As the science progresses, technologies evolve, mission needs are fulfilled, national priorities move, and the Large Facilities Roadmap is updated roughly every two years. This list then forms the basis of the shortlist of projects that become eligible for what is called Large Facility Capital Funding. Operations and management oversight of projects is provided by the Science and Technology Facilities Council (SFTC). Similarly in the U.S., the Department of Energy now prepares a Twenty-Year Facilities Outlook that examines potential new facilities for developing, construction, and operation.

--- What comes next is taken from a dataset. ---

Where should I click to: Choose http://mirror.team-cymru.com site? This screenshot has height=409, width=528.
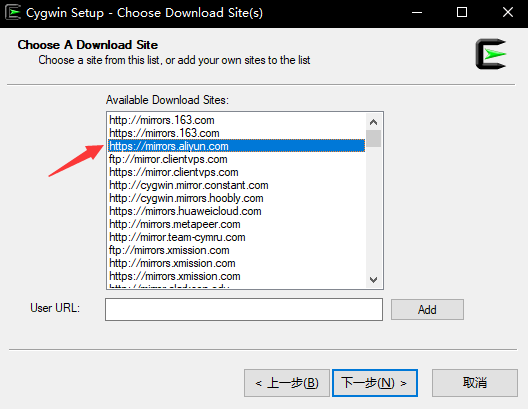(236, 237)
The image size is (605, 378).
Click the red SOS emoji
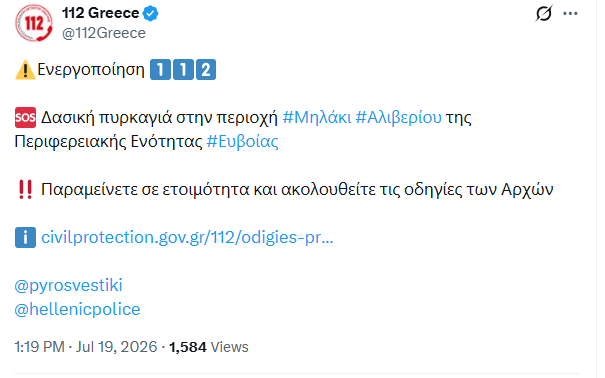pyautogui.click(x=25, y=118)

The National Science Foundation has an explicit budgetary account called Major Research Equipment and Facilities Construction inside of which all major projects over a certain capital threshold are managed. Again, the key to these programs is their ability to formulate a national plan, which engages the scientific community, for selecting which facilities to move forward and a robust mechanism for budgeting and overseeing their operations. Treatment within a common portfolio grants decision-makers the levers necessary to encourage accountability and competitiveness among projects while maintaining predictability for future budgeting.

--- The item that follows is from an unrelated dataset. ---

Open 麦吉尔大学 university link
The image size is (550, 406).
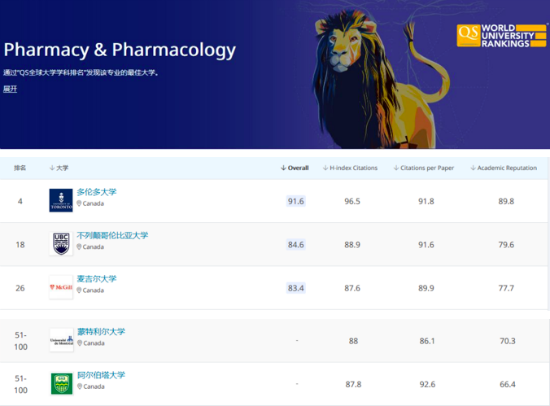point(96,279)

These approaches could be used to solve many of the problems facing Canada’s portfolio of major scientific facilities.
For example, priority-setting in Canada is often determined as scientific communities of interest gather around specific projects and lobby politicians directly for funding, rather than going through an orderly competitive process that is open and transparent. Thus, to propose a new facility, scientists have a “chicken and egg” problem. Politicians need to know exactly how much the facility is going to cost and what the approximate return on investment is going to be. One can do ballpark estimates easily, but obtaining accurate figures will require a rigorous engineering design and cost analysis, which may require a major investment to perform. A national road-mapping process can provide a mechanism to evaluate potential new facilities in the context of a national framework to determine whether the proposed facility is feasible and whether it is the best use of funds against other possible facilities.
Furthermore, central funds for capital and operating costs of facilities guided by the planning process would allow Canada to properly support the entire lifecycle of a facility. Thus, before building any new facilities, Canada can ensure that these facilities will be able to compete for sufficient operational funds.
Canada can learn from these practices to increase the effectiveness of its major scientific facilities to mobilize S&T to Canada’s advantage: implementing a transparent scientific road-mapping process through consultation with all stakeholders and creating an orderly competitive process for obtaining capital and operating funds in the context of national planning for the entire lifecycle of Canada’s portfolio of major scientific facilities. These are not new issues and in fact have been the focus of attention of past reports and recommendations on the management of major science in Canada.
Most recently, a committee of the Science, Technology and Innovation Council completed a review of the issues and has submitted a report to the Industry Minister. It is to be hoped that this will quickly lead to the creation of a coherent policy and program to ensure that existing facilities can compete for the operating funding required to achieve their full potential for Canada, and that proposals for new facilities can be considered within the framework of a national plan.